> **Activity**:
Return only the line that contains "Task: Click the page vertical scrollbar" and each line after it, through the last line of the data below, copied exactly.

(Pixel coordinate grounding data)
══════════════════════════════
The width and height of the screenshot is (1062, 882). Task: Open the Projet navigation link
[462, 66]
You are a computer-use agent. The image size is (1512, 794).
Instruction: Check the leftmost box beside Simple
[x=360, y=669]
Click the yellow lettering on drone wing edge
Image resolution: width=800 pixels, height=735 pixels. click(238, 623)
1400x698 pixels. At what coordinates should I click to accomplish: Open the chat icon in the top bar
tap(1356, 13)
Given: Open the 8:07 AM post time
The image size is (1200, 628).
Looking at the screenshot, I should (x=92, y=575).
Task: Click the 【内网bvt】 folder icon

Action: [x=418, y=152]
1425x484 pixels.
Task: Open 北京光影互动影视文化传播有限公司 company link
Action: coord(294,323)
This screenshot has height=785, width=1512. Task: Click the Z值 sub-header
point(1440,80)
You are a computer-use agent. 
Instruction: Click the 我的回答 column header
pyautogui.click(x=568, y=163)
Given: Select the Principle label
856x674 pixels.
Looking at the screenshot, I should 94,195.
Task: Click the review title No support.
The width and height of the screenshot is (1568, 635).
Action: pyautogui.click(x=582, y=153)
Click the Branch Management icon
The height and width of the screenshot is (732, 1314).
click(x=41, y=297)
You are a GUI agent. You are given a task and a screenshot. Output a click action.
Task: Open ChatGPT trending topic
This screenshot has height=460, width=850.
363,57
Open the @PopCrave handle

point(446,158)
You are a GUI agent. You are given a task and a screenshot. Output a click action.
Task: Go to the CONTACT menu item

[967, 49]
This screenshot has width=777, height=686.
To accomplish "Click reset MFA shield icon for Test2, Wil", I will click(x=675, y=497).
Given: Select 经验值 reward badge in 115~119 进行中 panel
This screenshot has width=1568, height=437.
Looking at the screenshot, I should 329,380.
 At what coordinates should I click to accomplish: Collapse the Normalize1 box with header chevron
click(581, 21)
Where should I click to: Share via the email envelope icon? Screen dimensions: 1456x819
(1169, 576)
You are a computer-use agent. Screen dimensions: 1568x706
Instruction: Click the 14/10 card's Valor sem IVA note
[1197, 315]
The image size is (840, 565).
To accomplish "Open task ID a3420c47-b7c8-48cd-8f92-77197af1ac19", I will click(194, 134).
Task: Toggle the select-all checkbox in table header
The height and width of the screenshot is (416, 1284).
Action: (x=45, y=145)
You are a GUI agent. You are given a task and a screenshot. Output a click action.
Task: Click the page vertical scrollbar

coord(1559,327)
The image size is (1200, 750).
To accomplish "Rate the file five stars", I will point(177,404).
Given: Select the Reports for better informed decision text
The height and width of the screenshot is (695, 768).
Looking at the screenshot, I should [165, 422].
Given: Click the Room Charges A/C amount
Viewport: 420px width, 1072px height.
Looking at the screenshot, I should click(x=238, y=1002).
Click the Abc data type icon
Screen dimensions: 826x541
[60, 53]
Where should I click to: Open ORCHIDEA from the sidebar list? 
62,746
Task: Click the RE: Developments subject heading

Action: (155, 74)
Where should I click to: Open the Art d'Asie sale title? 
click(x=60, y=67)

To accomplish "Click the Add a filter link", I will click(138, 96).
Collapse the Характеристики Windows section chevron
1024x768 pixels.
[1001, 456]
══════════════════════════════
> **Task output**:
Task: Click the page vertical scrollbar

coord(1559,327)
The image size is (1200, 750).
To accomplish "Rate the file five stars", I will point(177,404).
Given: Select the Reports for better informed decision text
The height and width of the screenshot is (695, 768).
Looking at the screenshot, I should [165, 422].
Given: Click the Room Charges A/C amount
Viewport: 420px width, 1072px height.
Looking at the screenshot, I should click(x=238, y=1002).
Click the Abc data type icon
Screen dimensions: 826x541
[60, 53]
Where should I click to: Open ORCHIDEA from the sidebar list? 
62,746
Task: Click the RE: Developments subject heading

Action: (155, 74)
Where should I click to: Open the Art d'Asie sale title? 
click(x=60, y=67)

To accomplish "Click the Add a filter link", I will click(138, 96).
Collapse the Характеристики Windows section chevron
1024x768 pixels.
[1001, 456]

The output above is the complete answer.